For those of you with any familiarity with bridge, you will know that at a higher level, the game is replete with conventional bids (that is, your bid means something specific that is not necessarily related to the suit you bid in). One such convention is called Lebensohl. There are also variations on this convention such as Modified Lebensohl, Lebensohl with transfers, Staymansohl, Extended Lebensohl, and Rubensohl. Finally, somebody came up with YAS, which is the acronym for ‘yet another Sohl’. Well, I am about at that stage with data warehouses so I have coined the acronym YAWN: ‘yet another warehousing notion’. I’d like to think of a better word than notion (I would welcome suggestions) but yawn encapsulates my feelings so well that it seems appropriate.

Anyway, as an update in the YAWN wars, a number of things have caught my attention recently, not least a number of new (or new to me) vendors, a couple of lawsuits, and two companies announcing support for MapReduce.

As far as the companies go, these are:

Aster Data, whose nCluster is a shared-nothing, row-based, clustered solution;
InfoBright, which offers the column-based Brighthouse;
InfoBionics, which describes its product as being a cellular database management system and which I would describe as using a hybrid associative/tokenised approach (incidentally, I would describe illuminate’s correlation database in the same way);
1010data, which is another column-based database but is rather more interesting both because it is provided through a SaaS offering and because the company has been around since 2000 and has a significant number of customers, many of which are major organisations—I will be writing in more detail about 1010data in a separate article.

The lawsuits I will merely mention—with DATAllegro and Vertica both being sued for patent infringements; in the case of Vertica, by Sybase.
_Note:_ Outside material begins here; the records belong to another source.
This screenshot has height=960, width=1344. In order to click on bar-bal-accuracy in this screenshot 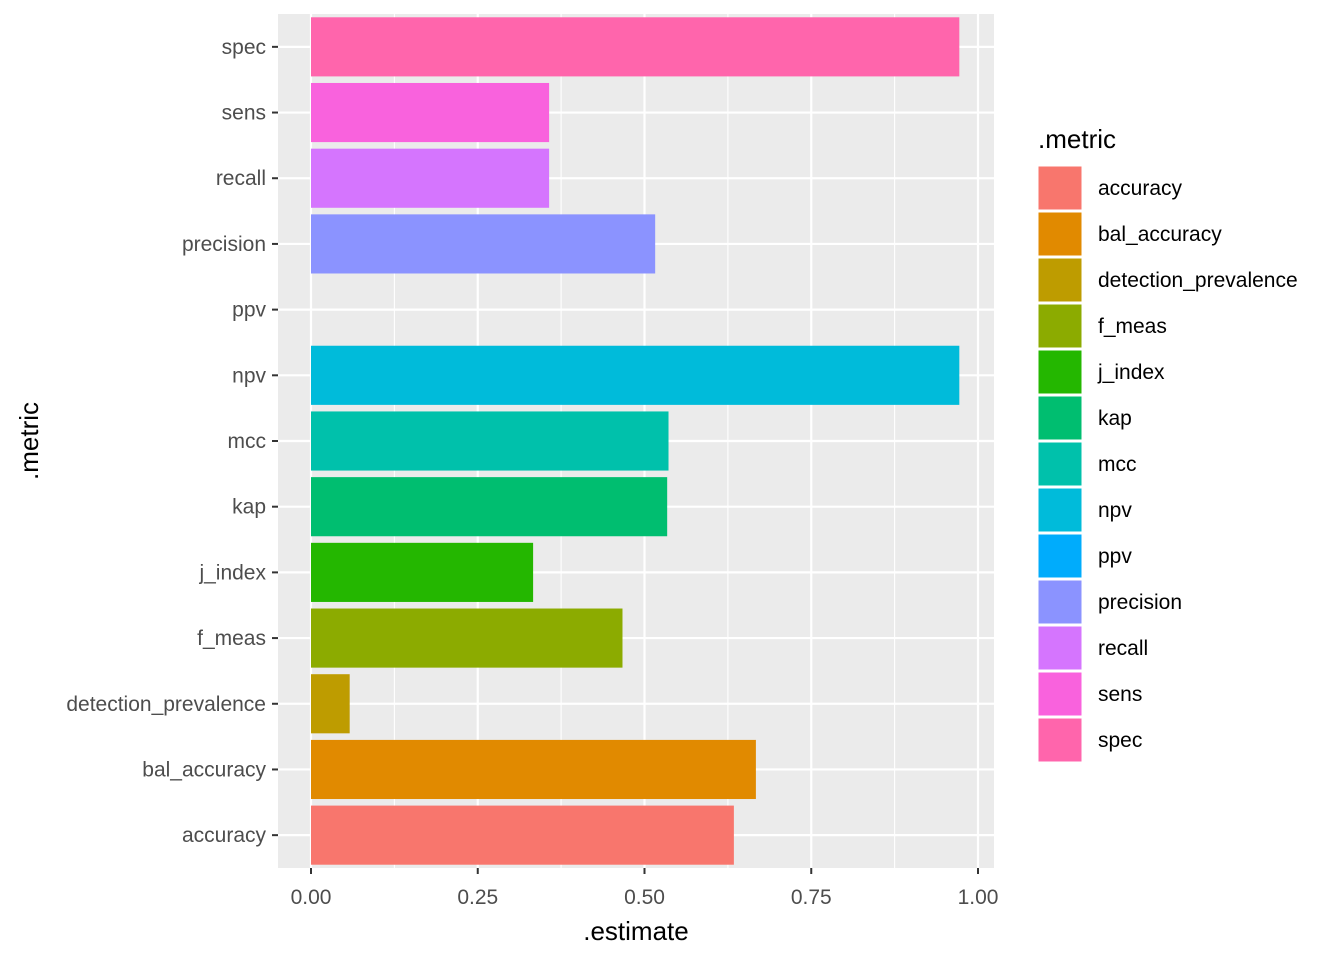, I will do `click(534, 770)`.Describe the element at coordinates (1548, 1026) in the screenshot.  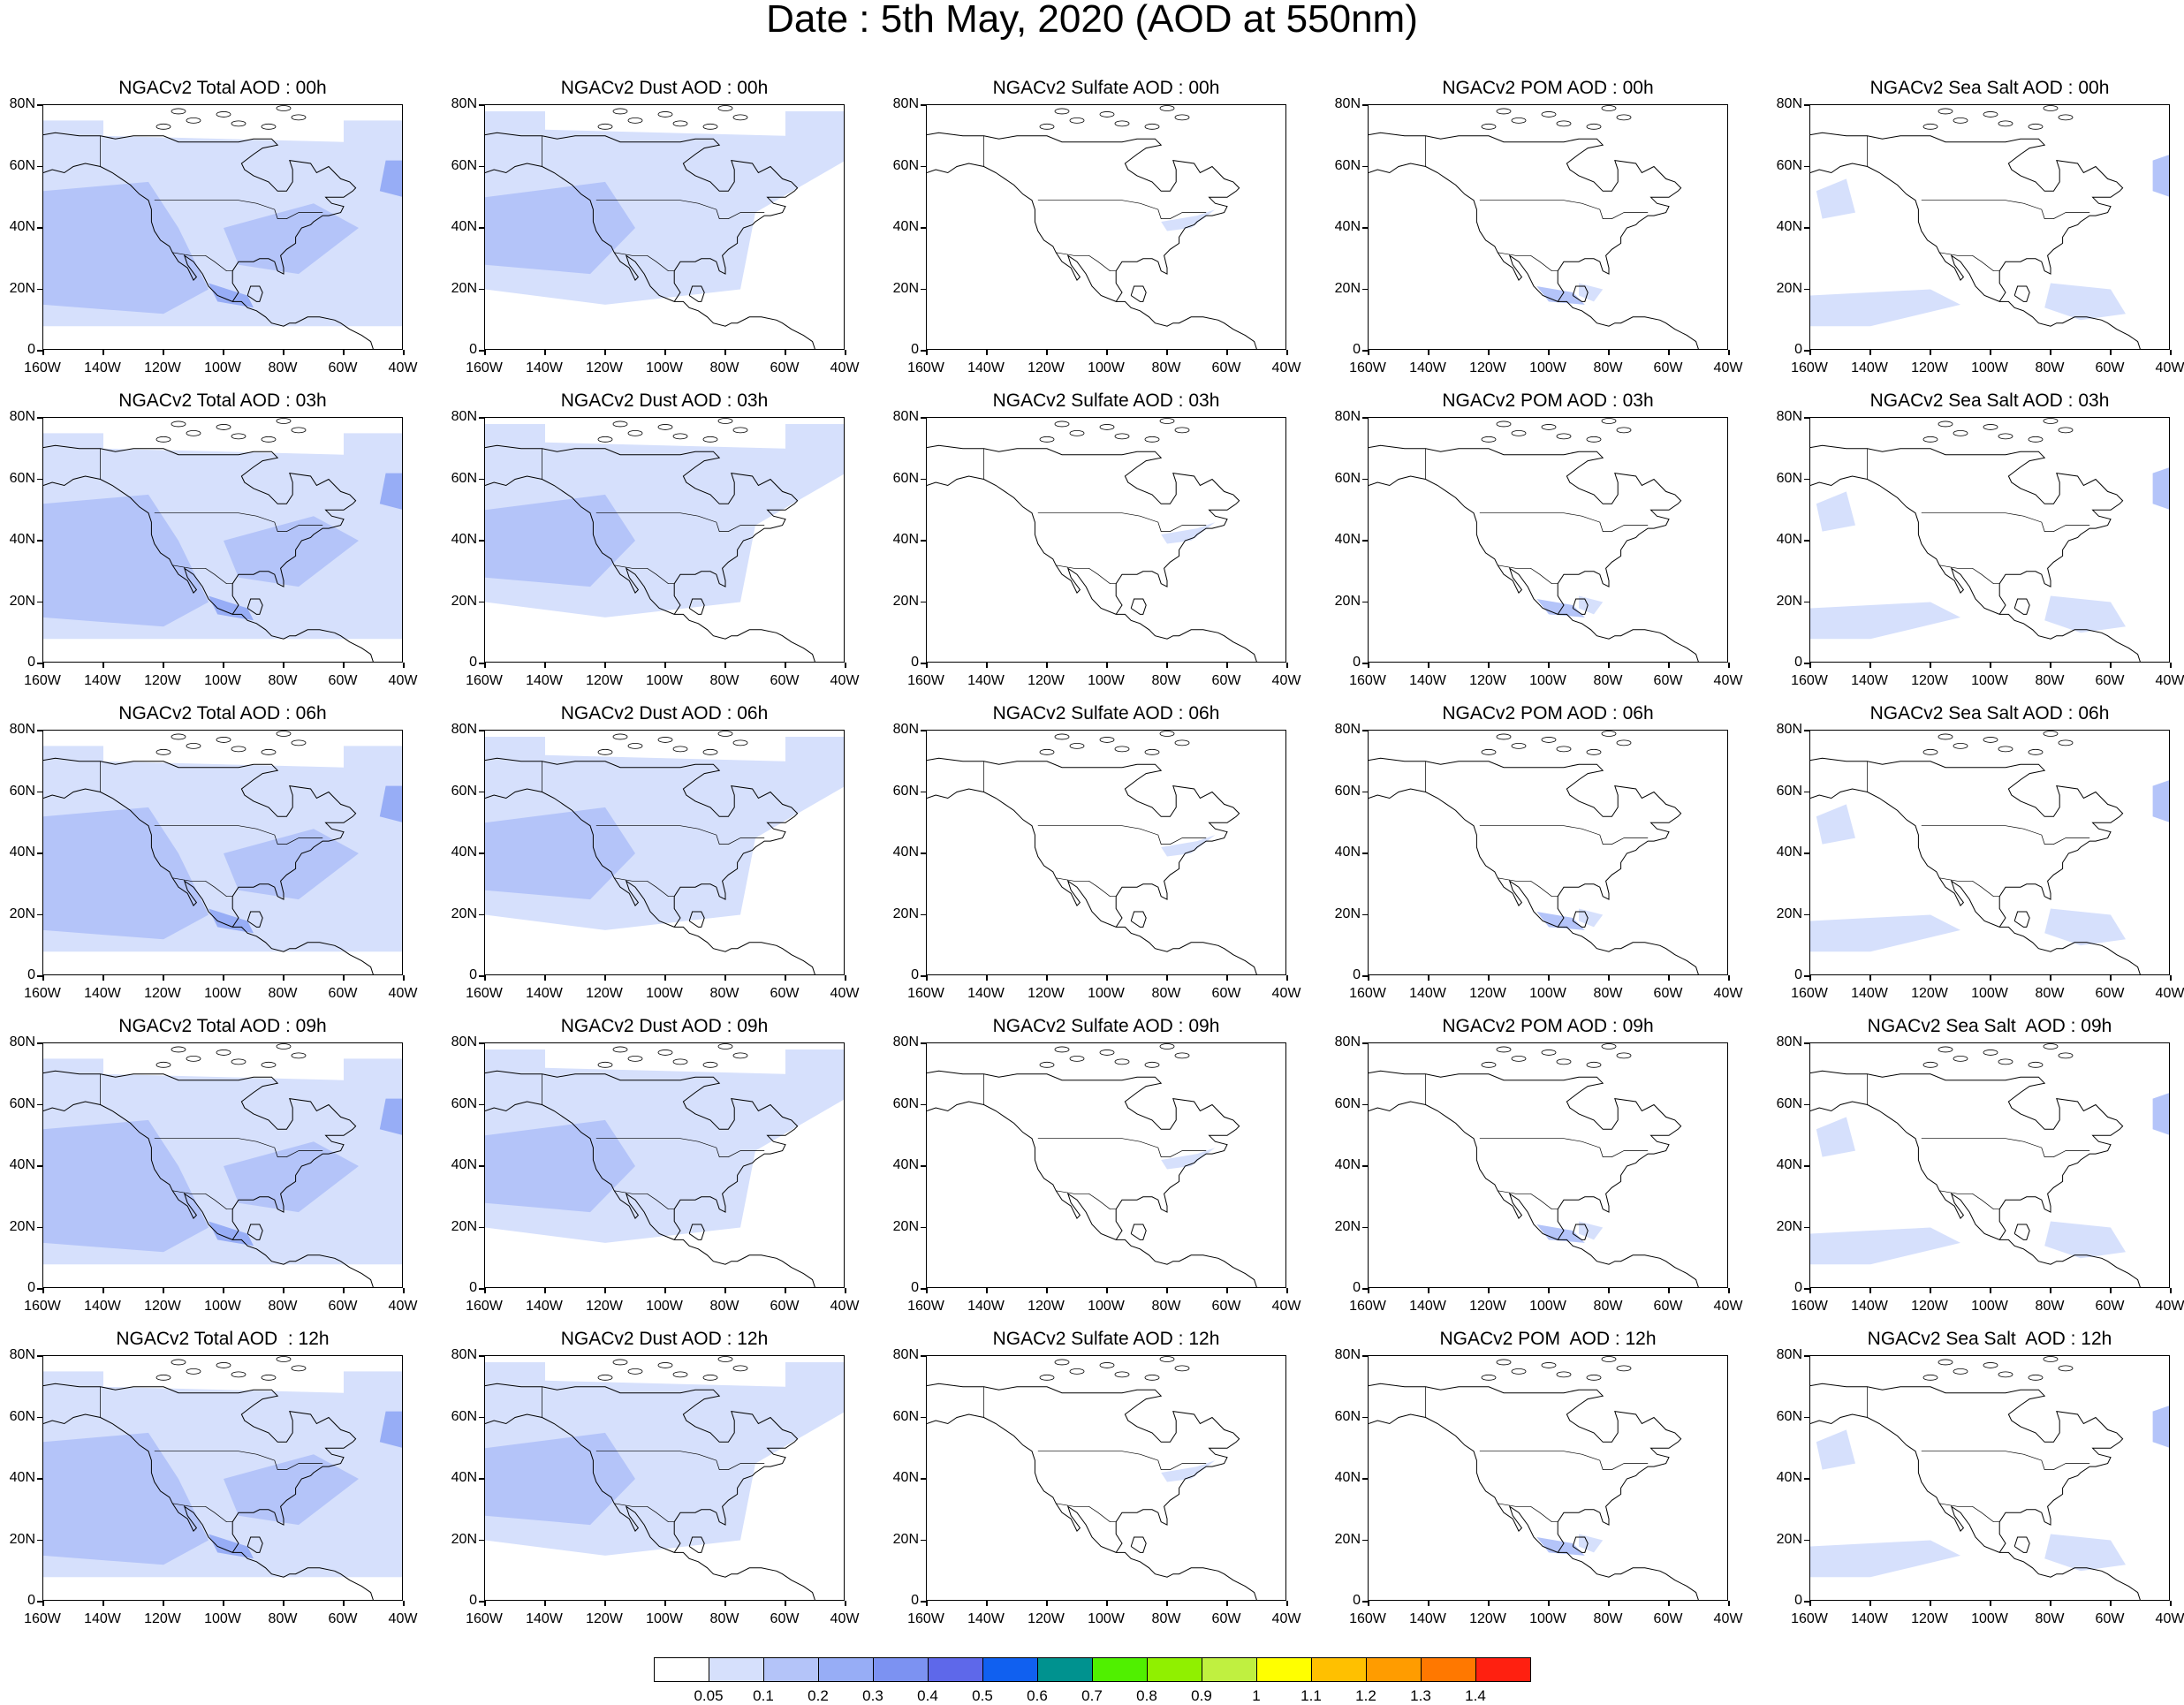
I see `panel-title: NGACv2 POM AOD : 09h` at that location.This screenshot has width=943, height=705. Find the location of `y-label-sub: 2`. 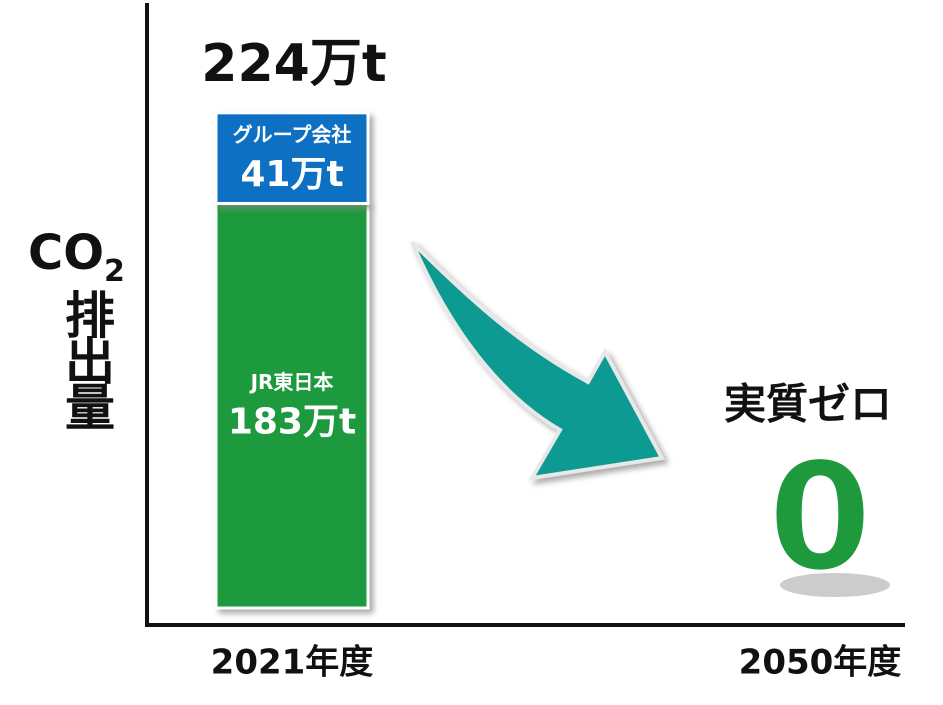

y-label-sub: 2 is located at coordinates (114, 272).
Much more interesting are the announcements by both Greenplum and Aster Data that they are supporting MapReduce. I have to say that I have not fully got my head around MapReduce yet (any contributions that can explain it in words of one syllable would be welcome) but as I understand it, it is effectively a form of tokenisation. Its importance is that it makes it much easier to parallelise functions that are otherwise hard to parallelise. For example, you can parallelise text processing and mining and, potentially, you can use it to parallelise other things where that would be useful and where it is currently difficult.

I have seen suggestions that MapReduce could be usefully applied to data mining and analytics. I am not sure about this: isn’t that what massively parallel processing does for you, let alone the various data mining products out there? I can see the advantages in text mining, where it may be difficult to break down the data into subsets but I am not clear how this would apply to data mining.

In any case, the verdict is not yet in on MapReduce—it has issues with SQL, for example. Whether it will become popular or stay a minority sport remains to be seen: if lots of other vendors start coming out with it then you will know that it is at least seen to be a requirement—if they don’t then we will know that it isn’t.

Anyway, so much for the latest update on the YAWN wars. Oh, and incidentally, a little bird tells me that Oracle may have something to say shortly.